I’m still reflecting on the issue of power, since the lack of it was commented on in my EA2 (see politics and power) This weekend I revisited ‘All Watched Over by Machines of Loving Grace’ (Adam Curtis, 2011). The 3-part documentary examines how power is perceived and distributed. I’m writing about resistance to virtual learning. Both are connected to the 1990’s. Curtis revisits late 20th century dreams of a cybernetic utopia with freedom from social controls and conventions. Dearing’s 1997 landmark report into the future of higher education claimed the internet would transform the university. There is more…
Underneath, I’m interested in the social construction of identity; how society controls gender expectations opposed to how we interpret ourselves and ways of resistance. The commodification of gender expectations is a powerful and invisible social control. I’m drawn to Edward Bernays application of his uncle Sigmund’s psychoanalytic ideas to public relations and marketing. I also like postmodernist ideas on subjectivity, in particular Baudrillard on simulation and social manipulation of confusion between the Sign and the Real. Power is the thread which pulls this altogether and digital media the channel where power operates most persuasively. In Propaganda, Bernays describes PR as the ‘conscious and intelligent manipulation of the organized habits and opinions of the masses’. He claims this is an important aspect of democracy and ‘‘Those who manipulate this unseen mechanism of society constitute an invisible government which is the true ruling power of our country.’
It’s a small step to social controls through corporations and governments. These excursions into power soon encounter Foucault who explored the power and authority of institutions and the state, how it became anonymous and embedded in bureaucracies. For all his ideas have been supported or critiqued, the Foucaultian view of hierarchical surveillance is alive and well and living in Google.
We have become accustomed to digital ways of working, but resist digital pedagogic practice. The lecture and seminar remain the most popular form of transmission and debate. The virtual in learning environment remains largely invisible.
Visions are rarely neutral and with technology they are mostly utopian or dystopian. In 1999 Daniel Nobel wrote Digital Diploma Mills attacking the distribution of digitized course material online, seeing this as a regressive trend towards mass production and standardization in the favour of commercial interests. In 2005 the HEFCE first elearning strategy promoted technology enhanced learning as leading to transformation through radical and positive change. In 2011, Feenburg (author of Questioning Technology, 2001) claimed the promise of virtual learning in the 1990s has come to nothing – and ‘the automation of learning has failed’
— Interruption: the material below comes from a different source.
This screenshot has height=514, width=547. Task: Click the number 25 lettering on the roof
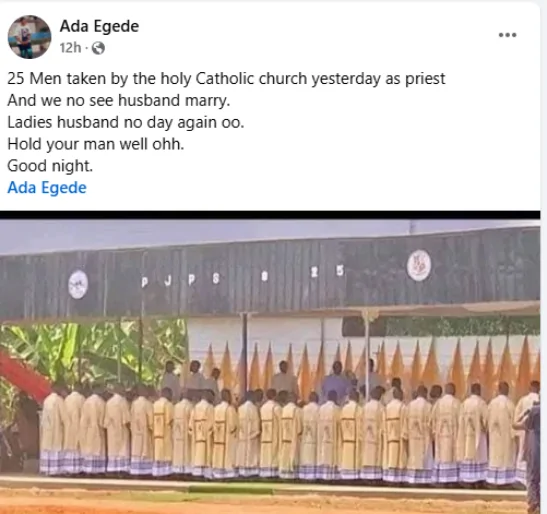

The embedding of the university VLE affects everyone who works or studies there but it is not universally loved; more tolerated or even hated. It’s possible the sector is still in a state of transition. Socrates complained the written word would damage education if people no longer needed to meet up and discuss philosophical ideas. After Gutenberg, there was concern the book would harm the educational imperative. Resistance to teaching and learning online may be an extension of academic culture shock. Or resistance may run deeper, indicative of caution from critical thinkers and reflective practitioners.